When the Taliban took control of Afghanistan in August of 2021, after two decades of U.S. and foreign control, one of the first things they did was place restrictions on women. A woman being educated, earning a degree or certification, working outside of the home, earning her own money, seeing customers or clients or patients, having the esteem and respect afforded to different professions culturally and socially, all of it is anathema to the Taliban. It reflects so-called “Western values” of equality and autonomy and freedom for women, and this is in stark contrast to Talibani religious and cultural views.
The restrictions on women significantly impacted female healthcare practitioners – doctors, nurses, researchers, midwives, and more. Whether by Taliban decree, prevailing and stubborn cultural norms, or local decision, women in healthcare were effectively locked out of it. Travel restrictions stated a woman could not travel beyond a 45 mile radius without a male guardian, but women were routinely beaten (and worse) for traveling very short distances away from home, and word of this had a very chilling effect on women deciding to step out of their homes. The rule that women’s faces must be covered in public was also horrendous to professional Afghan women who had lived their lives in much of the country for 20 years without such rules. Economic instability largely due to international sanctions also played a role in the space women would occupy in Taliban-ruled Afghanistan.

━━━

The problem:
Answer these questions about the passage on Afghan women in healthcare:
1. In what month and year did the Taliban take control of Afghanistan?
2. Without a male guardian, what radius was a woman not allowed to travel beyond?
3. According to the passage, what was the main cause of economic instability?
The data that follows comes from a separate, unrelated source.

Material provided:
━━━

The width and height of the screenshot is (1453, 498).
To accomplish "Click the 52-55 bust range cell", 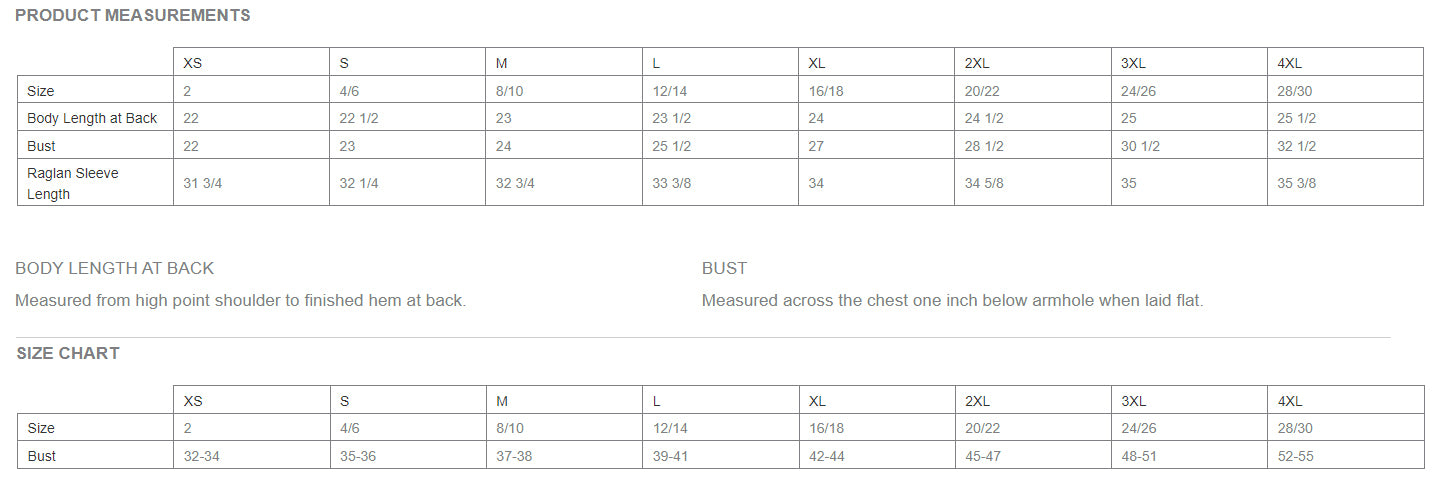I will 1296,456.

━━━

Reply:
1. August of 2021
2. 45 miles
3. International sanctions